The answer must consist of every line from the entries below that contains the word "window".

+++ Information given +++

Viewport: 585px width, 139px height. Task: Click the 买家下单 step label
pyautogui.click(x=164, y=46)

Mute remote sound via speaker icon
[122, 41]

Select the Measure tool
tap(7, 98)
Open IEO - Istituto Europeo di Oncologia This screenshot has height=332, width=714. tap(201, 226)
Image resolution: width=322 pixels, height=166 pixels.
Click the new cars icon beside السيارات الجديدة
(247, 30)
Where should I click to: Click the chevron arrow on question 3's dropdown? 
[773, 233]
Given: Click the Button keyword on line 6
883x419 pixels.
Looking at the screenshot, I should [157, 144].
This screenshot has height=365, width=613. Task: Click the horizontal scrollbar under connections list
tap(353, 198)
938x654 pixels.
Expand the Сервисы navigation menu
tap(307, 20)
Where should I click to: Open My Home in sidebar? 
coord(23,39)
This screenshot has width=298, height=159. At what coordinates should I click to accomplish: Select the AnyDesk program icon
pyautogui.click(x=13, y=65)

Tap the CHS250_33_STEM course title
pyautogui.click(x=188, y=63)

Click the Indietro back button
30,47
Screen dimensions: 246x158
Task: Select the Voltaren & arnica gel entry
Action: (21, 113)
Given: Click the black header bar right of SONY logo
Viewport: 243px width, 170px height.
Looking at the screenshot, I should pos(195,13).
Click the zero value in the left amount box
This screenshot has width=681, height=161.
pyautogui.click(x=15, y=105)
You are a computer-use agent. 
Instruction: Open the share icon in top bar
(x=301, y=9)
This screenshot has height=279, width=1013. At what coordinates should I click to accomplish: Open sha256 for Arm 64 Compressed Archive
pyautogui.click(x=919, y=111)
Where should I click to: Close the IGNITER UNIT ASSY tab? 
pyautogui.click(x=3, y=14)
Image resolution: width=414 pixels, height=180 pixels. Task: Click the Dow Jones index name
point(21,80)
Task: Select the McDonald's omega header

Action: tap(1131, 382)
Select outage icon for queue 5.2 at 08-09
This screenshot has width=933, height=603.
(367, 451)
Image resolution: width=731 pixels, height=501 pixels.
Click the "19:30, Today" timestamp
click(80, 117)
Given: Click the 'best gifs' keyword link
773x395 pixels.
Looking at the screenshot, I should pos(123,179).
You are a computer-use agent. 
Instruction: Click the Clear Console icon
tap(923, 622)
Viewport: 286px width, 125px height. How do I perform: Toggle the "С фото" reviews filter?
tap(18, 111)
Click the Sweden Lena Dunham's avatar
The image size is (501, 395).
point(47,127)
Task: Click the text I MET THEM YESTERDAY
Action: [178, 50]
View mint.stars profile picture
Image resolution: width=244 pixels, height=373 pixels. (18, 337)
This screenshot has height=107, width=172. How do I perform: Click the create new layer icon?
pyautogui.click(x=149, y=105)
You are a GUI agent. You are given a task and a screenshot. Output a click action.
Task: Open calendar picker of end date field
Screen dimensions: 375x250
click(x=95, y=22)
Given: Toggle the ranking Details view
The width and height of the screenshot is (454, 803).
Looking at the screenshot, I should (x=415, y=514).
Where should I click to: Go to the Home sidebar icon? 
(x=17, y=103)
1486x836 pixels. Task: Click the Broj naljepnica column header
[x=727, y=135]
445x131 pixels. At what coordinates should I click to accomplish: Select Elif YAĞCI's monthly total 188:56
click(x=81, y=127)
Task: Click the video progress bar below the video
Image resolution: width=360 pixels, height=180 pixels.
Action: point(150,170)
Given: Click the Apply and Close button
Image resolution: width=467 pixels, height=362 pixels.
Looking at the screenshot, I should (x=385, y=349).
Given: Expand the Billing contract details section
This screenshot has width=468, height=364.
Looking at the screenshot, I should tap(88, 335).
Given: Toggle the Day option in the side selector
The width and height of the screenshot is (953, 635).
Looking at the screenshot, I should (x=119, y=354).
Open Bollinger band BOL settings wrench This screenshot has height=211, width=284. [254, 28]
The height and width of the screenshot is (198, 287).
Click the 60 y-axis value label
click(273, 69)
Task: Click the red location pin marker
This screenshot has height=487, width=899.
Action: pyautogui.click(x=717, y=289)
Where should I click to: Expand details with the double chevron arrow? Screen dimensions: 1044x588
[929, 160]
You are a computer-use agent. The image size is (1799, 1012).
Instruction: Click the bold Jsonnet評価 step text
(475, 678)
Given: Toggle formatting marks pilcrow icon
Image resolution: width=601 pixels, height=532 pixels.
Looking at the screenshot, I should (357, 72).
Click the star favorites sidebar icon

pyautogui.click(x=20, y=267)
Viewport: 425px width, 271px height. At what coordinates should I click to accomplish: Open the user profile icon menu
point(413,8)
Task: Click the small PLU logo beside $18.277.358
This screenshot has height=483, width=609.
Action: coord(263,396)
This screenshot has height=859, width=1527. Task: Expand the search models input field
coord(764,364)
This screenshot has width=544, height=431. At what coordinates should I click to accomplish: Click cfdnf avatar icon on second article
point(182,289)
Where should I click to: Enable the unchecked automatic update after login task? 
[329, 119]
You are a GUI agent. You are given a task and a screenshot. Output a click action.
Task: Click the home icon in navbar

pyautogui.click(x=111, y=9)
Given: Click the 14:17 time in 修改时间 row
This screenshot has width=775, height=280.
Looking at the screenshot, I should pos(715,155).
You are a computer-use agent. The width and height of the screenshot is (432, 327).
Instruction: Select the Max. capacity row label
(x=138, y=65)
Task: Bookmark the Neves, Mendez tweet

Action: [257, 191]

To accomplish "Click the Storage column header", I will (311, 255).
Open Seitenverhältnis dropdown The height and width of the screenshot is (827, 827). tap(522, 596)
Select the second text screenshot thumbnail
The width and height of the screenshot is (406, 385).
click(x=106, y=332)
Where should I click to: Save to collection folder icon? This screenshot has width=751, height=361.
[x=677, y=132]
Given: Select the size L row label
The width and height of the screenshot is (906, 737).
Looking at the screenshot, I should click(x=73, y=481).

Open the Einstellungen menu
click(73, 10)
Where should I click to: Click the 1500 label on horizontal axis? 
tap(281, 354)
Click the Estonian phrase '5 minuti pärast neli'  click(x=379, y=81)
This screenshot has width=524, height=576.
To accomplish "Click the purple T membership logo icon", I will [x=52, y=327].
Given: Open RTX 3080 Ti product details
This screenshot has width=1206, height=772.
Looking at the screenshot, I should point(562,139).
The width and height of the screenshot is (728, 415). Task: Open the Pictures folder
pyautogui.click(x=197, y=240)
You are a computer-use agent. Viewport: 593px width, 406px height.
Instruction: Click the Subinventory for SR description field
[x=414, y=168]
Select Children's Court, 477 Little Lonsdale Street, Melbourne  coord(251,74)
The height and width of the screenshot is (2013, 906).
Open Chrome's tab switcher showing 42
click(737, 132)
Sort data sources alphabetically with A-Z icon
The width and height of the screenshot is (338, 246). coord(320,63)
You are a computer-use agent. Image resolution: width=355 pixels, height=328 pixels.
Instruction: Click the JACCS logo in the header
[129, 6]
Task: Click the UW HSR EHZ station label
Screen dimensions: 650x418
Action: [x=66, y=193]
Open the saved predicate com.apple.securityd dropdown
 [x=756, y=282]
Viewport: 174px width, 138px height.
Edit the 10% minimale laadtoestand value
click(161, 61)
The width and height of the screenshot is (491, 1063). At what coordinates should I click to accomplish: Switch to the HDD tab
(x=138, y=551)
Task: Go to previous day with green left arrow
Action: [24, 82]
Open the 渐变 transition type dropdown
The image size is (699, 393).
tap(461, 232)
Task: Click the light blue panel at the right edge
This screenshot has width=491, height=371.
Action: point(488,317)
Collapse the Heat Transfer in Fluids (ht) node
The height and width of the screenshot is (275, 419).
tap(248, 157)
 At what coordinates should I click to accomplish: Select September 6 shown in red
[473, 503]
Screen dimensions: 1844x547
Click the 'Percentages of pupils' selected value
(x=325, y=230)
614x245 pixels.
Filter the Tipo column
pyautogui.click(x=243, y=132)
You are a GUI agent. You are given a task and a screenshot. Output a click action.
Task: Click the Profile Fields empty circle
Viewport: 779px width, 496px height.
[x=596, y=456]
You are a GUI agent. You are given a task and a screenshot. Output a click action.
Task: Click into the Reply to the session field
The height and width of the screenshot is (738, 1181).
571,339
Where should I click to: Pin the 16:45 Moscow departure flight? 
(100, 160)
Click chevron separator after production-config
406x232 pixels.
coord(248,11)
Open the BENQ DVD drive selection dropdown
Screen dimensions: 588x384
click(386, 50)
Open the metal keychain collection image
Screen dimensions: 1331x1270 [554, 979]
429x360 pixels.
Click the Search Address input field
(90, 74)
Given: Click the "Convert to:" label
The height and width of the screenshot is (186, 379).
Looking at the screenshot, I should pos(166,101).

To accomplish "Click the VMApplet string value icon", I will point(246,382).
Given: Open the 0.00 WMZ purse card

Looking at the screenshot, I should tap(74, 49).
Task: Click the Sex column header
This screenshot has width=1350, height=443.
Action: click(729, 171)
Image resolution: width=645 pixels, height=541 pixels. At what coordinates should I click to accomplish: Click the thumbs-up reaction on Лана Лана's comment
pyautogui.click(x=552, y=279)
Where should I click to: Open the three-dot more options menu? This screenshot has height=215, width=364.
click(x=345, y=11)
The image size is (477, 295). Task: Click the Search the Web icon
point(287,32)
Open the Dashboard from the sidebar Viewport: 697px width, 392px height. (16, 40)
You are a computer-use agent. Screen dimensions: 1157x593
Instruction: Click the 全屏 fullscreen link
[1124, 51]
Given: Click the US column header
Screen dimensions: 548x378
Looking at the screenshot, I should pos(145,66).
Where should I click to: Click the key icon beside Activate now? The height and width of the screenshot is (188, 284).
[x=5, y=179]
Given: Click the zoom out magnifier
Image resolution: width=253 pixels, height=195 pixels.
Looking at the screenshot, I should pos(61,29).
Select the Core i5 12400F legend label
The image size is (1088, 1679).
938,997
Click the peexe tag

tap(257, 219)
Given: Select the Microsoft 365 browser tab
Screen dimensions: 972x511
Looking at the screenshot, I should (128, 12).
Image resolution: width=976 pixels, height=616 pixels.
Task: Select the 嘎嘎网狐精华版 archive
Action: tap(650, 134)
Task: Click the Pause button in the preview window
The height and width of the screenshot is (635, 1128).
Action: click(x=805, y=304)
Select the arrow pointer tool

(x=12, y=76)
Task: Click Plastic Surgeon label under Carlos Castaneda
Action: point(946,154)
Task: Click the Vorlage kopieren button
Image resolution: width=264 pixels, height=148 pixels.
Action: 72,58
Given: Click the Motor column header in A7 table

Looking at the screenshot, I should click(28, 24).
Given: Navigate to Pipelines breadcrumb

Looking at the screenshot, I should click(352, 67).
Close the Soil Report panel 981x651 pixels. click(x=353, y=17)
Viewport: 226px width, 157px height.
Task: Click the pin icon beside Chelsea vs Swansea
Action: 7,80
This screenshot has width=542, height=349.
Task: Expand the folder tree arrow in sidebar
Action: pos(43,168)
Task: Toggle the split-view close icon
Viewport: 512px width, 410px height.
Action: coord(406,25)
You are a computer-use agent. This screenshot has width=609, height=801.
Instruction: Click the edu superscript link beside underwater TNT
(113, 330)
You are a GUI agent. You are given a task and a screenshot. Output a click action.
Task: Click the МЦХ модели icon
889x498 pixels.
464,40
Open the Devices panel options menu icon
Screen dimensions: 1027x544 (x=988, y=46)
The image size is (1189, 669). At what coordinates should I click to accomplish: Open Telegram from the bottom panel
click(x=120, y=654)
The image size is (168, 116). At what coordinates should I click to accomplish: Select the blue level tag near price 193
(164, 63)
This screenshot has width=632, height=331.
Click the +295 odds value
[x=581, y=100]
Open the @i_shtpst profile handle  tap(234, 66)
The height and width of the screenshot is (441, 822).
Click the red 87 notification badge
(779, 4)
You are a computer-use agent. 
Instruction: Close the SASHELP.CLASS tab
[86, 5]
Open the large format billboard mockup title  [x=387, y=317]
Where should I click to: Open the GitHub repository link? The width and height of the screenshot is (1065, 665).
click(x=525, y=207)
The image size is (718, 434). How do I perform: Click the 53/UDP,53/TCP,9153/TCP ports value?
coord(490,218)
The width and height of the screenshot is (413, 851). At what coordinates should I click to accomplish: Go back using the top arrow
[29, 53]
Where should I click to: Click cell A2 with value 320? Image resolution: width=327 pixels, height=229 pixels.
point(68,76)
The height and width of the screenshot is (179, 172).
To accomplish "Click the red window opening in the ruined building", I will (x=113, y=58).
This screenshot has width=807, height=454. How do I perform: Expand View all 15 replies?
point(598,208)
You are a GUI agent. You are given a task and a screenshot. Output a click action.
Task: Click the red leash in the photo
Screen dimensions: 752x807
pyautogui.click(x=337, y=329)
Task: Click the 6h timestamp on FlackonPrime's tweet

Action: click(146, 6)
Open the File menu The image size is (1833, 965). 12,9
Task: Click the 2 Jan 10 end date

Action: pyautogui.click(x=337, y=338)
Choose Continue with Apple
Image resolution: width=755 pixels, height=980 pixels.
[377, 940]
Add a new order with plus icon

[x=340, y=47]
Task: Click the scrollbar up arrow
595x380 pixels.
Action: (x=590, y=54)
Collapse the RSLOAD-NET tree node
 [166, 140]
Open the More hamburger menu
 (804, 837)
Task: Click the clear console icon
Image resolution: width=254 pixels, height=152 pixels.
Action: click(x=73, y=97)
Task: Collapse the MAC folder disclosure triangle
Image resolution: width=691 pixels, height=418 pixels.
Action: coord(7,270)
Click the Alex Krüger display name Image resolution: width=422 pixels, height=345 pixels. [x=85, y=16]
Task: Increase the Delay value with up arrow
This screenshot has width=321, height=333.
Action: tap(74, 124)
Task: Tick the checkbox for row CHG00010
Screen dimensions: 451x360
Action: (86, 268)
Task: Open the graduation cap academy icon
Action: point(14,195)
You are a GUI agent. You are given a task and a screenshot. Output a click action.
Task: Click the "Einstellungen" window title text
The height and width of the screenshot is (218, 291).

+++

(Solution to this task)
Task: Click the Pause button in the preview window
To accomplish "Click the red window opening in the ruined building", I will (x=113, y=58).
Task: Click the "Einstellungen" window title text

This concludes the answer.